Active-City-Konzept kommt Anfang 2022
Konkret bedeutet das, dass im ersten Schritt eine Ist-Analyse inklusive Beratung erfolgt, um zu eruieren, auf welchen Feldern im Bereich Nachhaltigkeit, zu dem die Säulen Ökonomie, Ökologie und Soziales zählen, der Kunde Optimierungspotenzial aufweist. Im zweiten Schritt wird ein Konzept dafür entwickelt, diese Potenziale zu heben, im dritten Schritt wird dieses Konzept umgesetzt. „Insgesamt ist das ein Prozess, der mehrere Jahre in Anspruch nimmt, und für den die meisten Player im Sport aktuell keine personellen Ressourcen haben“, sagte Schonhardt.
Warum es allerdings höchste Zeit ist, sich um diesen Bereich nachhaltig zu bemühen, verdeutlichte eine Aussage von Sportsenator Andy Grote, der bei der Präsentation der HPL-Spieltermine in der Handelskammer herausstrich, dass „ein schlüssiges Nachhaltigkeitskonzept in Zukunft unerlässlich für alle ist, die finanzielle Zuschüsse der Stadt beantragen.“
Dies werde, ebenso wie der Schritt zur Klimaneutralität, als Ziel im neuen Active-City-Konzept verankert sein, das Anfang 2022 die bisherige Dekadenstrategie ablöst. „Dazu kommt, dass viele Unternehmen künftig nur noch in Sportsponsoring investieren werden, wenn die Begünstigten ein schlüssiges Nachhaltigkeitskonzept vorweisen können.
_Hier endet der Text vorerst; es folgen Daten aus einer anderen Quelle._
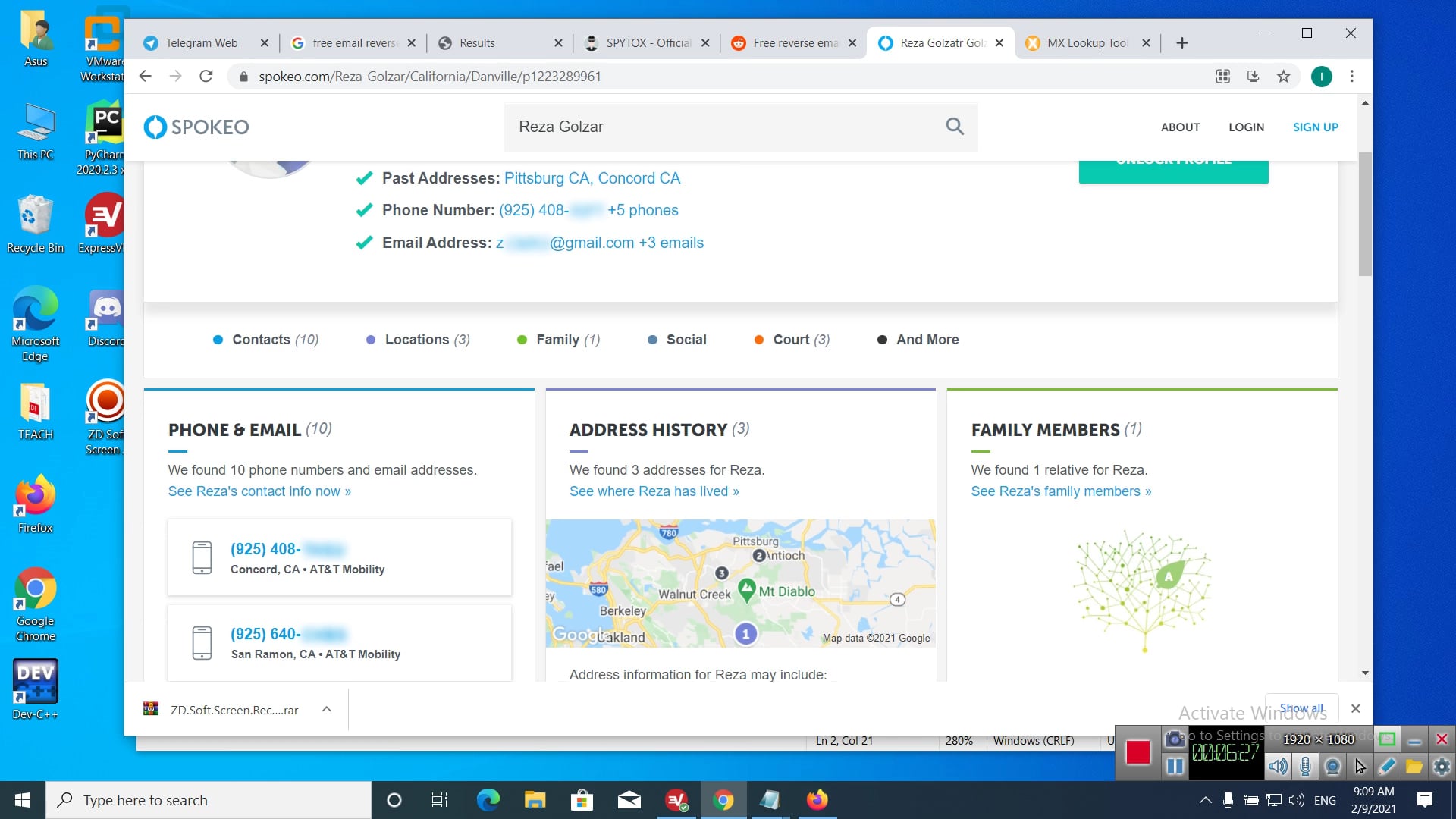Open the Spokeo logo home link
The image size is (1456, 819).
pyautogui.click(x=196, y=127)
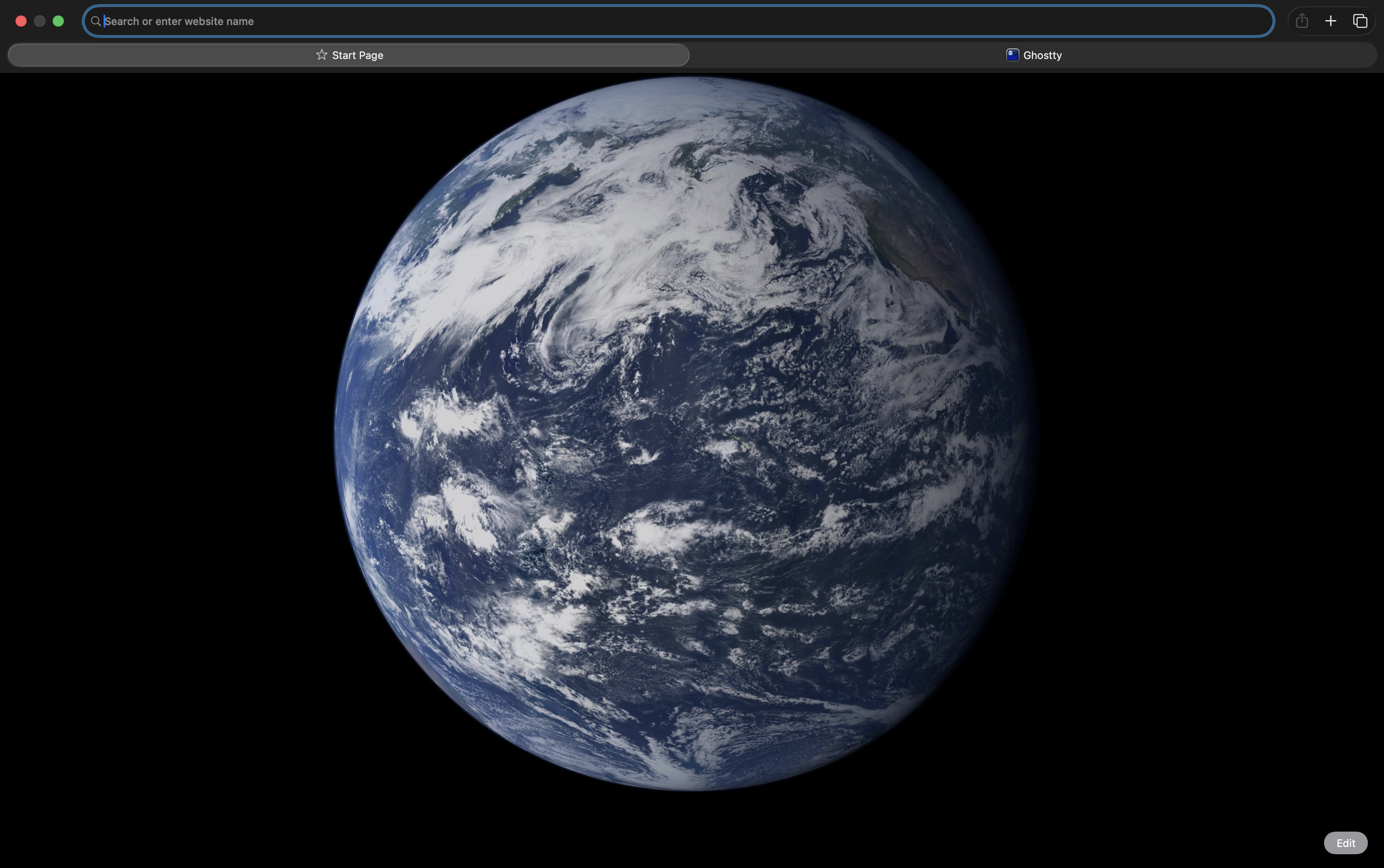This screenshot has width=1384, height=868.
Task: Click the black empty area right of Earth
Action: pos(1206,436)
Insofern müssen sich alle so schnell wie möglich damit befassen“, so Schirle.
„Green Events“: Kein Papier und keine Einwegware mehr
Wichtig ist den Firmengründern die Feststellung, dass es ihrem Unternehmen keinesfalls um Greenwashing gehe, das seit Jahren von vielen Unternehmen praktiziert werde, die ihre klimaschädlichen Produkte mit einer Art Ausgleichszahlung als nachhaltig zu verkaufen versuchen, was wohl jeder beim Kauf von Flugtickets schon erlebt hat. „Es geht darum, ein komplett neues Bewusstsein zu schaffen und das Handeln grundlegend zu verändern“, sagte Schirle, „auf diesem Weg müssen alle eingebunden werden, sonst funktioniert es nicht.“
Am Beispiel des HPL-Events lässt sich darstellen, was er meint. Für die Ist-Analyse wurde in Kooperation mit den Projektleiterinnen Anna Kliemann und Nina Laible von „Green Events“ in einem 350 Fragen umfassenden Katalog erarbeitet, auf welchen Feldern Handlungsbedarf besteht. So wird im kommenden Jahr durch den Verzicht auf Plakate, Flyer und ein Programmheft sowie die Umstellung auf mobile Tickets der Papierverbrauch fast auf Null heruntergefahren.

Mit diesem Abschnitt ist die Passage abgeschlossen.